Czech Republic: Protesters March on IMF Meeting

Some 5,000 demonstrators marched towards Prague's Congress Centre on Tuesday in a bid to besiege the annual International Monetary Fund and World Bank meetings.

Police said the activists' ranks had risen from low levels on Monday but there were far fewer than the 20,000 organisers had vowed to bring in with the aim of shutting down the meetings at a conference centre south of Prague's downtown area.

The activists had reached the towering Nuselsky bridge spanning the valley which separates the Congress Centre venue from downtown but were being prevented from crossing it.

The city's main thoroughfare leading up to the bridge was blocked by police to regular traffic.

The protesters, mostly foreign youths waved banners demanded cancellation of debt to poor countries as well as a shutdown of the IMF as they marched from central Prague's Namesti Miru (Peace Square) to attempt to surround the glass-plated conference building.

Two activists smashed a window of a McDonalds restaurant in the city centre's main square, but the other marchers remained peaceful.

Some were padded with cardboard and rubber foam and wore helmets. Others were dressed in white overalls and carried water pistols.

The demonstrators shouted slogans such as "Drop the Debt", "IMF, Make Them Pay, How Many Kids Did You Kill Today?" as they split into several directions.

But demonstrators were optimistic about their aims. "We have done this many times before in Italy," said one.

Police made a perimeter around the Congress Centre with armoured personnel carriers and water cannon trucks and parked dozens of police vehicles on the bridge.

The rest of Prague was unusually quiet, and policemen -- 11,000 are ready to defend the congress centre -- stood every twenty metres on main streets, where boarded up shops presented an eerie morning scene.

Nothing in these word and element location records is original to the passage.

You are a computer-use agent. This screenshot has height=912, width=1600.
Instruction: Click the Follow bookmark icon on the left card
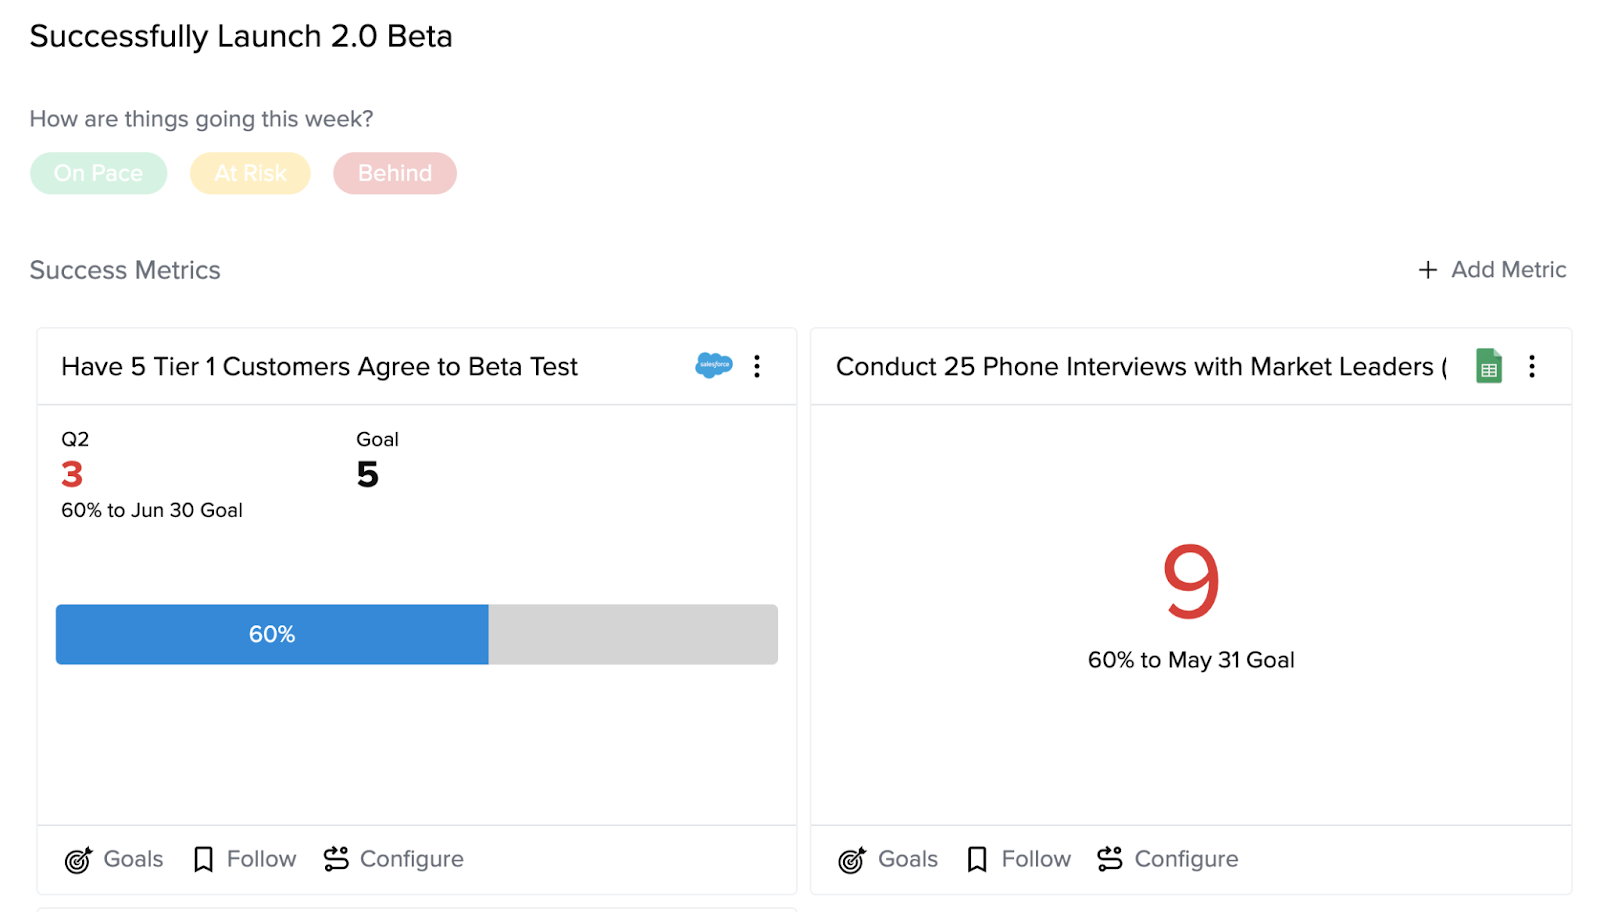click(203, 860)
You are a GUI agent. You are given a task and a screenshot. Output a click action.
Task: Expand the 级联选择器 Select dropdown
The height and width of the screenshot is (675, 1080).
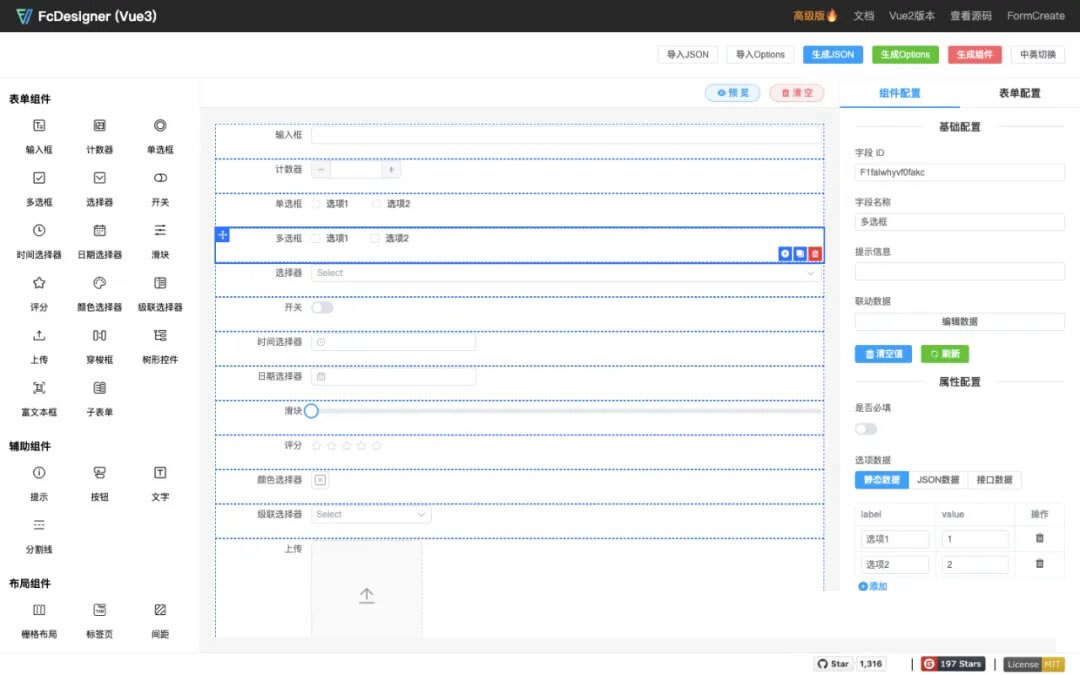pyautogui.click(x=371, y=515)
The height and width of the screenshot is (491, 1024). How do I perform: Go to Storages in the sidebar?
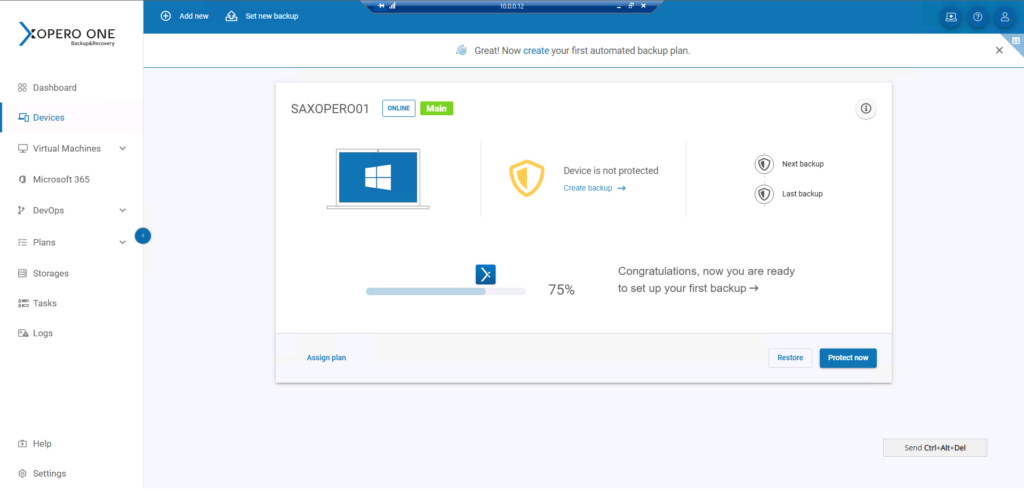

Protesters intend to block delegates from leaving the building until they decide to abolish the two institutions, which they say do more harm than good in their lending practices to the world's poorest nations.

"We don't want a violent protest. But I think there's a chance of violence because of the way the media have portrayed it and the way the police have prepared for the event," said Martin Empson from east London, an organiser for the Socialist Worker movement.